■ Data for processing ■
..........
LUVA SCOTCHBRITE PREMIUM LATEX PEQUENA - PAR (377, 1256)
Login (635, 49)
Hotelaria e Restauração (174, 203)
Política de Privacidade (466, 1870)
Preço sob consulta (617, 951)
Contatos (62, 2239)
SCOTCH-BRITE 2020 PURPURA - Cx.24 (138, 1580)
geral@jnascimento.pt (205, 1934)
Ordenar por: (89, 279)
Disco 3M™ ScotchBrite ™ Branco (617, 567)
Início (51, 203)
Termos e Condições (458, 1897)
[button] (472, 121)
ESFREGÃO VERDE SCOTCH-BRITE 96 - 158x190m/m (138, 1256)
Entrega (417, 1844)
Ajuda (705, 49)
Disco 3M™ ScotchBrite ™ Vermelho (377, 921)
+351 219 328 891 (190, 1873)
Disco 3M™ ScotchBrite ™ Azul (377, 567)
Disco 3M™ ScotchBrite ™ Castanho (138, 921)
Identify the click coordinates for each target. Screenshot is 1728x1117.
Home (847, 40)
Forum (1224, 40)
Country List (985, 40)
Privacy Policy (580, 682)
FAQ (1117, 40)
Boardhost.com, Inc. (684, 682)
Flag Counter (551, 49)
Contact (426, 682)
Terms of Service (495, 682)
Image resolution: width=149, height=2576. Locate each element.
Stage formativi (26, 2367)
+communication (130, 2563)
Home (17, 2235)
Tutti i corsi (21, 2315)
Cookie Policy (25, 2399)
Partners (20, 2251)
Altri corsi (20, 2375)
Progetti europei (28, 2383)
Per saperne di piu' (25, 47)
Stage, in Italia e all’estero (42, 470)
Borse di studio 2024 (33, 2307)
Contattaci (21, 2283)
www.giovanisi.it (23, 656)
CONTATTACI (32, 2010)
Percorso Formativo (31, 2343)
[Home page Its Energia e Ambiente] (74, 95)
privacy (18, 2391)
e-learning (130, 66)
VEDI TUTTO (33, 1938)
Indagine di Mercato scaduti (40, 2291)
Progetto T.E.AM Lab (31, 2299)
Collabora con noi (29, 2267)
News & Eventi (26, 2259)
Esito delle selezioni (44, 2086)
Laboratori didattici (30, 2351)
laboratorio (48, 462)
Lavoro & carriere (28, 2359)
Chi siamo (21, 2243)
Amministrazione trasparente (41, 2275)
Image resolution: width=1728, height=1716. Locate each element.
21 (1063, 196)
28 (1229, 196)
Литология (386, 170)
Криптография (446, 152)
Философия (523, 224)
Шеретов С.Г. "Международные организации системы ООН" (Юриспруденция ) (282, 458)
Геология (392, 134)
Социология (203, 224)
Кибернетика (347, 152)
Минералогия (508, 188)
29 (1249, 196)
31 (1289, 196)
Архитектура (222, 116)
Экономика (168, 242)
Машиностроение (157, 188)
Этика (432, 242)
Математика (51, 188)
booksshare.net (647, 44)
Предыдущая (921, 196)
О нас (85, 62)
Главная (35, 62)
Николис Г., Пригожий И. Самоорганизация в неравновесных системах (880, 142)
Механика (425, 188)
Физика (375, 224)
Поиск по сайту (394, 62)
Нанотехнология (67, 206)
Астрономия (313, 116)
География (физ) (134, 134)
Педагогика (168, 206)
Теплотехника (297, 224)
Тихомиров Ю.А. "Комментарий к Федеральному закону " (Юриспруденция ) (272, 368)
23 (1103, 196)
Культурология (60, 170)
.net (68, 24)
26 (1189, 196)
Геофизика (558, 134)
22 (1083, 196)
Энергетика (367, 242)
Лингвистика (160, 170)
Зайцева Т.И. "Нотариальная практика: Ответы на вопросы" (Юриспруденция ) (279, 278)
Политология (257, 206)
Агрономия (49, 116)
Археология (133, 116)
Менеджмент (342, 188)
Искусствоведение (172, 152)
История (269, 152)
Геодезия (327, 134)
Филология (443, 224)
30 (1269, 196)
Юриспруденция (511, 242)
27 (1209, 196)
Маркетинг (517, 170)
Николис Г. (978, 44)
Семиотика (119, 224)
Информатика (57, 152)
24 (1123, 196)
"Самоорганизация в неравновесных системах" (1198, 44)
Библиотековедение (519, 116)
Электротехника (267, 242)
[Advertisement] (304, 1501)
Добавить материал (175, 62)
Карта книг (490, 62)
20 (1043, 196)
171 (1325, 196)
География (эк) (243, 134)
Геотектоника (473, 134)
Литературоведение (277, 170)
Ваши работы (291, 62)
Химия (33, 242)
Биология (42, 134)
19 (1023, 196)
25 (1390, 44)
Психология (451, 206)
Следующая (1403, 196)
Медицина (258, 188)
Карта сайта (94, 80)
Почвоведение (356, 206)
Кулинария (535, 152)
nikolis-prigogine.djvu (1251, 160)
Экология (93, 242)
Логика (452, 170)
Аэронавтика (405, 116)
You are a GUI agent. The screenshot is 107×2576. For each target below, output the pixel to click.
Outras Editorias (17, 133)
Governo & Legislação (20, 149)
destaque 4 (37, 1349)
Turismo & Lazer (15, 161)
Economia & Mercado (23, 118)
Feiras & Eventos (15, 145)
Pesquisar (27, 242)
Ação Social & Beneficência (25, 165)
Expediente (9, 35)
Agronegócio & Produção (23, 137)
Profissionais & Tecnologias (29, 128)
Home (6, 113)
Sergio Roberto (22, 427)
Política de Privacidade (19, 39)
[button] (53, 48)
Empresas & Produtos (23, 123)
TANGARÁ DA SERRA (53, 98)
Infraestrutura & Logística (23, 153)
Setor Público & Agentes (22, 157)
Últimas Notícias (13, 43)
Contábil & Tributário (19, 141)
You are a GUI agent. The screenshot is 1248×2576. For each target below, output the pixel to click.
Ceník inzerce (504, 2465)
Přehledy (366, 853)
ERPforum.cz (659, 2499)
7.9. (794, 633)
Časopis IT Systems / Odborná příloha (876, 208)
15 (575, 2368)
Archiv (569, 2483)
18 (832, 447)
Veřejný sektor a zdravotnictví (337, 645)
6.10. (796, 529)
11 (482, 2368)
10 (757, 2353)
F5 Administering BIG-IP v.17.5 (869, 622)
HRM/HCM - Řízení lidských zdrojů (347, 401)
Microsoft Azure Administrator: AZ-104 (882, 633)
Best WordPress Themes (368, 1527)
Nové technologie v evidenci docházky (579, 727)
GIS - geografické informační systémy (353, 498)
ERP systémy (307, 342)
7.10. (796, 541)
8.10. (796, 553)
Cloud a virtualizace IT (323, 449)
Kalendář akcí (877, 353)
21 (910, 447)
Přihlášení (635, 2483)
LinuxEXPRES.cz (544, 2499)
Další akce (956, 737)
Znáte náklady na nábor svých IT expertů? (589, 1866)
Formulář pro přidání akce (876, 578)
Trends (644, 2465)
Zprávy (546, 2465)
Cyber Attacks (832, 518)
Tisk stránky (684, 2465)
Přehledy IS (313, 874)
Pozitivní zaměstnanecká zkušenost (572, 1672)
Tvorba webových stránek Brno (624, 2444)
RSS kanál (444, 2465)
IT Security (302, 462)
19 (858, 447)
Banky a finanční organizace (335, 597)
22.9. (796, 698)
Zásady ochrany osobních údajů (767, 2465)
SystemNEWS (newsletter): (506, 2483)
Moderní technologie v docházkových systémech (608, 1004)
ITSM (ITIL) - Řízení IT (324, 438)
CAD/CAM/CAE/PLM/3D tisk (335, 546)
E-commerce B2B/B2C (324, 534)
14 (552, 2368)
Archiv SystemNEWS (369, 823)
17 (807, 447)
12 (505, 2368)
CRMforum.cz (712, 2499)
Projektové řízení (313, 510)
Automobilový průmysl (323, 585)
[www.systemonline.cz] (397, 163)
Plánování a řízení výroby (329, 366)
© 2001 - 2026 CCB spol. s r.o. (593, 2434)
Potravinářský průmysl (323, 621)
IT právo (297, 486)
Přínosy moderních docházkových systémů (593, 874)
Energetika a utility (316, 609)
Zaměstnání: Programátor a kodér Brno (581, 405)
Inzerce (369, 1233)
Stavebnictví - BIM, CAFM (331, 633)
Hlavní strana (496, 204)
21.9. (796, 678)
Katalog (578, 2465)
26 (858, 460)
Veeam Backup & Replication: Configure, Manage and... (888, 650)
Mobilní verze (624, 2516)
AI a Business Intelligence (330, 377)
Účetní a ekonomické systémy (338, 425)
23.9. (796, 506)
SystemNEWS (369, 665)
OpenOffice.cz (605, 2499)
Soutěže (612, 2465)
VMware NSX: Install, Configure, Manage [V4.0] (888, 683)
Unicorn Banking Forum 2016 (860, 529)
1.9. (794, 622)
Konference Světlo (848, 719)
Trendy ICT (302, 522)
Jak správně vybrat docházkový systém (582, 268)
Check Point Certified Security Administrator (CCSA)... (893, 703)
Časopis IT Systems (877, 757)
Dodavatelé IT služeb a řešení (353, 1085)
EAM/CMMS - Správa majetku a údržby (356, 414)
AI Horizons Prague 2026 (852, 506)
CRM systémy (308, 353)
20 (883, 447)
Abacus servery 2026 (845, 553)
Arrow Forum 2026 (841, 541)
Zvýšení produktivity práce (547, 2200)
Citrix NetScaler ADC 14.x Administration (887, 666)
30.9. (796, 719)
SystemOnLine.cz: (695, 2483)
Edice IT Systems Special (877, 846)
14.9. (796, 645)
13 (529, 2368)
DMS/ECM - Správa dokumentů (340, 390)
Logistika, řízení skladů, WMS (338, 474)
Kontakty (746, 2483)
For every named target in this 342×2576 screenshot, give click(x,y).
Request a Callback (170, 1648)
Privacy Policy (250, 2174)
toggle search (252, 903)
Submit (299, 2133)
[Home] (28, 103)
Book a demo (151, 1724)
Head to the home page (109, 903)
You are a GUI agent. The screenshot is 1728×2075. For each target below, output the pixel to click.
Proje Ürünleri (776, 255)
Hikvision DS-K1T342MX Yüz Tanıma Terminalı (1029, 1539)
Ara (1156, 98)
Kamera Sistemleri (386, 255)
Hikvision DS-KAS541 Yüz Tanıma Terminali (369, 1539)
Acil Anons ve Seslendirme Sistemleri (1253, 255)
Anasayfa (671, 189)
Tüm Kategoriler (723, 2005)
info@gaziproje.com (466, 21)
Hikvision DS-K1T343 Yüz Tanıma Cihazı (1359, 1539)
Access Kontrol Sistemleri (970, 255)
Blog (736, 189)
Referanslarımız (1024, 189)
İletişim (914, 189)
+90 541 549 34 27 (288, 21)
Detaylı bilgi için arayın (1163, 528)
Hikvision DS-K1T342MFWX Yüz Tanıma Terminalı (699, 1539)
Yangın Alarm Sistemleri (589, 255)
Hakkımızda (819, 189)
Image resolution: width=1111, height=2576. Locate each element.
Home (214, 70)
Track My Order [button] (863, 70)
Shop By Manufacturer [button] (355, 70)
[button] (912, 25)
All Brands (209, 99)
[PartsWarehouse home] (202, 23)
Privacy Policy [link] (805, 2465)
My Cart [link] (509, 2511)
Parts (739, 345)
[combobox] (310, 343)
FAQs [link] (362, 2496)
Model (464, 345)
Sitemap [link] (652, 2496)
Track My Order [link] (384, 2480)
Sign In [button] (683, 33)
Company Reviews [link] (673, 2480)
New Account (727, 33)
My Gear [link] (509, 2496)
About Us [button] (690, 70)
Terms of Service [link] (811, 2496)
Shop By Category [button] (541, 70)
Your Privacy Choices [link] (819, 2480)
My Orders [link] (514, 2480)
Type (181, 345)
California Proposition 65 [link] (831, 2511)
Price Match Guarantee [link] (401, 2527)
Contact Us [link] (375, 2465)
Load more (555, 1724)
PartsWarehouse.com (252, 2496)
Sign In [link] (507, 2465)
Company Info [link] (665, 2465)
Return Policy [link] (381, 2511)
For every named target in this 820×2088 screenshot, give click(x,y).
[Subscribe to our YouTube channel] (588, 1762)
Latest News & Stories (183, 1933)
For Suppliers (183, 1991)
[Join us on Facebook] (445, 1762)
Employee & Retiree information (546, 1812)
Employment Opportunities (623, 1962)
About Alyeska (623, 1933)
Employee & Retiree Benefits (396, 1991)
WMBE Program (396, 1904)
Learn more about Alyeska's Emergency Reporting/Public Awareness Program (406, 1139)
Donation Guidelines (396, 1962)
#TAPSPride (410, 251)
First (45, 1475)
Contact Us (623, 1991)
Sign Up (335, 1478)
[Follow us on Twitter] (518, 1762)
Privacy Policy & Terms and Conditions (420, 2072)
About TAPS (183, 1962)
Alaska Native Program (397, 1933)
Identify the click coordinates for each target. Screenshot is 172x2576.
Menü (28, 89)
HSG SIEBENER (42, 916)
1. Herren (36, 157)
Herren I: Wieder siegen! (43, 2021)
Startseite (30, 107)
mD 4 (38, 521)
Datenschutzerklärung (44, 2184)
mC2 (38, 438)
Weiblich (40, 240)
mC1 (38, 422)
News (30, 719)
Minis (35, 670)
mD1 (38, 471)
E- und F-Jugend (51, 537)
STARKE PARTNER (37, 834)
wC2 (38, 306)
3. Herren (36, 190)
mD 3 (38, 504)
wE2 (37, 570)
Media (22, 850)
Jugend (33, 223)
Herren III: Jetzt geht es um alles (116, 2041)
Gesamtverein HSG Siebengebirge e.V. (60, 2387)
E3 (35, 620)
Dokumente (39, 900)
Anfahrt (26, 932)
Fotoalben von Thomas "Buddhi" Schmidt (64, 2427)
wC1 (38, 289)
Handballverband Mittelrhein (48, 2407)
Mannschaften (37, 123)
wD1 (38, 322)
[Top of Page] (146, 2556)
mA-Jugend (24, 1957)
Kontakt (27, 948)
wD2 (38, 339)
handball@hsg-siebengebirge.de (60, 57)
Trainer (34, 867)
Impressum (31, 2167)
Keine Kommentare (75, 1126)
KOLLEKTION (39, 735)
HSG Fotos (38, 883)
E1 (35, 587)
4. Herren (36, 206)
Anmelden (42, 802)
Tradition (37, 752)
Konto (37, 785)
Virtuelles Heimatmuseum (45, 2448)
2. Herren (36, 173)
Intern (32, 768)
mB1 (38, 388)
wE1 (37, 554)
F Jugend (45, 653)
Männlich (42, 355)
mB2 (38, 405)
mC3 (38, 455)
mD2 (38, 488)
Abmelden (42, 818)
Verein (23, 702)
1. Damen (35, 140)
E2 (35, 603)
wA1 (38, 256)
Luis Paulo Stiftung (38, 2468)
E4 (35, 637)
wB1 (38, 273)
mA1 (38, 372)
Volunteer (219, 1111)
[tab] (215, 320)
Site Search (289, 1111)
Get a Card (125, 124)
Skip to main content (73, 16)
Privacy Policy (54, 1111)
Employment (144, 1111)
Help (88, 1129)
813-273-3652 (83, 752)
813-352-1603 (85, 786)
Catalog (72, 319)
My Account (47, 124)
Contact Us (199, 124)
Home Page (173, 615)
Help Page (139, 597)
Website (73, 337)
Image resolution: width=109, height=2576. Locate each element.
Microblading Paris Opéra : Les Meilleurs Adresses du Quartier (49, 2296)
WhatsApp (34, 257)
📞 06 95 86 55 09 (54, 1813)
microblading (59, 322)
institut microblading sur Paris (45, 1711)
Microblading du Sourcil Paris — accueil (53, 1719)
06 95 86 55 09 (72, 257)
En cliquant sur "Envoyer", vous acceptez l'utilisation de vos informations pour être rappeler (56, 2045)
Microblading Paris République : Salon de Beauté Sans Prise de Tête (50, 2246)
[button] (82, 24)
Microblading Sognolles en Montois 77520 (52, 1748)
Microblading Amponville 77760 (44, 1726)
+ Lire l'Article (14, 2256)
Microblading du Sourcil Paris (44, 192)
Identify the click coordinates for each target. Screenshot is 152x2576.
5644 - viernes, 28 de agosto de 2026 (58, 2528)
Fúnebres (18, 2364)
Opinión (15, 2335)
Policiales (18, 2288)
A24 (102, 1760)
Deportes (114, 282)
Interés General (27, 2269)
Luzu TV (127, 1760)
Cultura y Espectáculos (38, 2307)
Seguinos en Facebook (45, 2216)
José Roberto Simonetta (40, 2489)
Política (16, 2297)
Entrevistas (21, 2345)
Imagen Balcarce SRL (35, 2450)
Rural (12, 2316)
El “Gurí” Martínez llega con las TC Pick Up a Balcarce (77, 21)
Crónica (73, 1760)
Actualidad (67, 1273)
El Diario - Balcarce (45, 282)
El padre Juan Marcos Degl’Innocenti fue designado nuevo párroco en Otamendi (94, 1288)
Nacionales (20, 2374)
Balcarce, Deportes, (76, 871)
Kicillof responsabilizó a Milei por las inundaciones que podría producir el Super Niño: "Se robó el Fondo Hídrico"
..........
■ Prompt ■
Out of the records above, pull the lines that include the word "below".

■ Response to this exercise ■
You are a GUI agent. The screenshot is 107×2576. For each target below, output the pixel to click.
You are a GUI agent. The screenshot is 1248×2576. For each target below, output the pixel to click.
You are a GUI agent. The screenshot is 1728×2075. For each target below, output the pixel to click.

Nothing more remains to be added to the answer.